Was mir aber wirklich gut gefällt am Ultra ist das Touchpad auf der Rückseite. Hersteller Blackview nennt das „Backscreen Navigation“. Mich wundert, dass nicht schon mehr Smartphone-Bauer auf diese genial-einfache Idee gekommen sind. Schließlich hat man eh dauernd Finger auf der Rückseite seines Telefons, warum also nicht damit auch Wischgesten ausführen? Genau das kann man mit dem Touchpad des Ultras machen: Webseiten oder Texte scrollen oder mit Wischgesten den Desktop durchblättern oder Funktionen aufrufen.
Telefonieren klappt mit dem Ultra ganz gut, die Sprachqualität ist ordentlich. LTE gibt es nicht, was aber bei diesem Preis nicht wundert. Auch die verbauten Lautsprecher sind für diese Preisklasse ok. – ich habe da schon schlechtere Smartphone-Speaker gehört.
Nützliche Add-Ons im Lieferumfang
In der Verpackung des Ultra findet sich neben Quickstart und einem Ladestecker von etwas zweifelhafter Qualität auch Kopfhörer, und sogar eine passende transparante Hülle für das Telefon (Bumper-Case) sowie eine passende Bildschirmfolie. Ist der Bumper angebracht, reagiert das rückseitige Touchpad allerdings nicht mehr spontan. Wer den Bumper anbringt, muss also auf die praktische Backscreen-Navigation mit dem Zeigefinger verzichten.
Ein Wort zur Kamera: die ist wirklich nicht gut. Die angepriesenen 13 Megapixel sind reine Marketing-Augenwischerei. Selbst bei guten Lichtverhältnissen sind die Bilder vermatscht. Für Schnappschüsse mag das reichen – mir reicht es nicht. Dennoch finde ich diesen Qualitätsmangel nicht weiter schlimm.

:: INHALT DES DATENSATZES ::

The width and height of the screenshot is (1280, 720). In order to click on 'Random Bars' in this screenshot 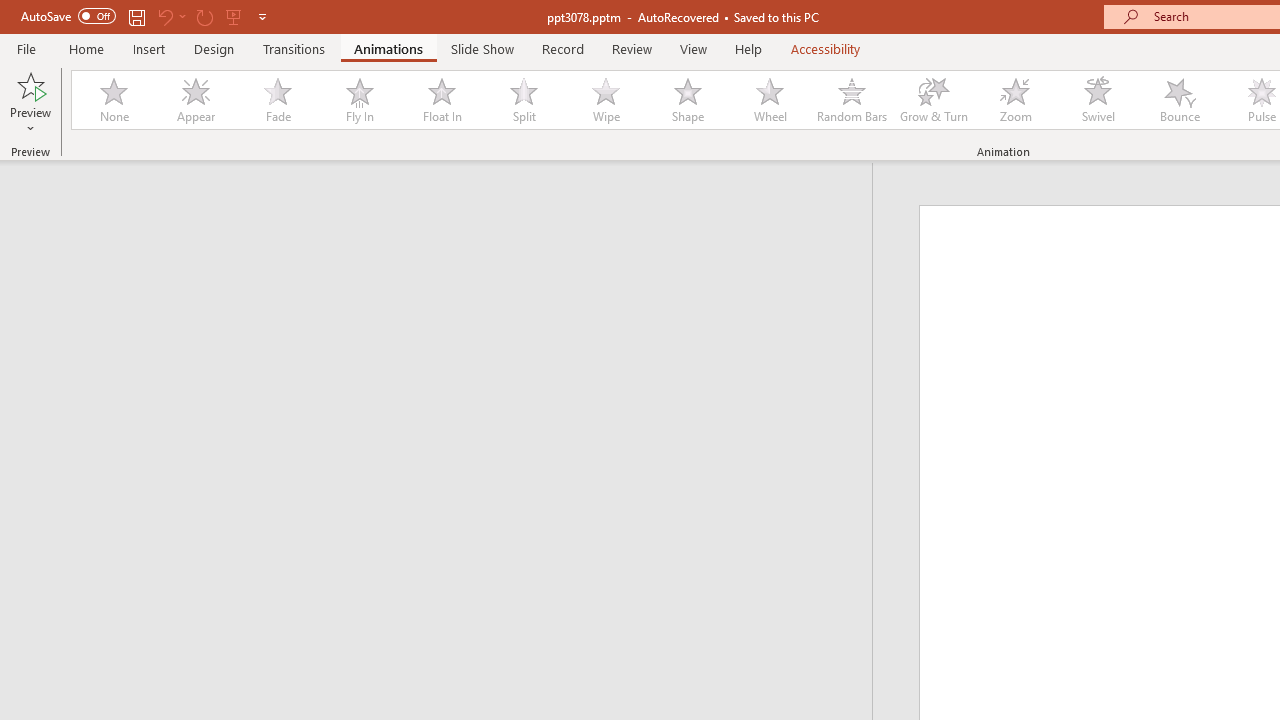, I will do `click(852, 100)`.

:: AUFGABENSTELLUNG ::
Schreibe alles aus dem Text über das Ultra von „Was mir aber“ bis hinunter zu „oder Funktionen aufrufen.“ neu und tausche dabei „Touchpad“ gegen „Sensorfeld“ aus. Die Zeilen werden zur Bearbeitung nicht benötigt.

:: SCHRIFTLICHE LÖSUNG ::
Was mir aber wirklich gut gefällt am Ultra ist das Sensorfeld auf der Rückseite. Hersteller Blackview nennt das „Backscreen Navigation“. Mich wundert, dass nicht schon mehr Smartphone-Bauer auf diese genial-einfache Idee gekommen sind. Schließlich hat man eh dauernd Finger auf der Rückseite seines Telefons, warum also nicht damit auch Wischgesten ausführen? Genau das kann man mit dem Sensorfeld des Ultras machen: Webseiten oder Texte scrollen oder mit Wischgesten den Desktop durchblättern oder Funktionen aufrufen.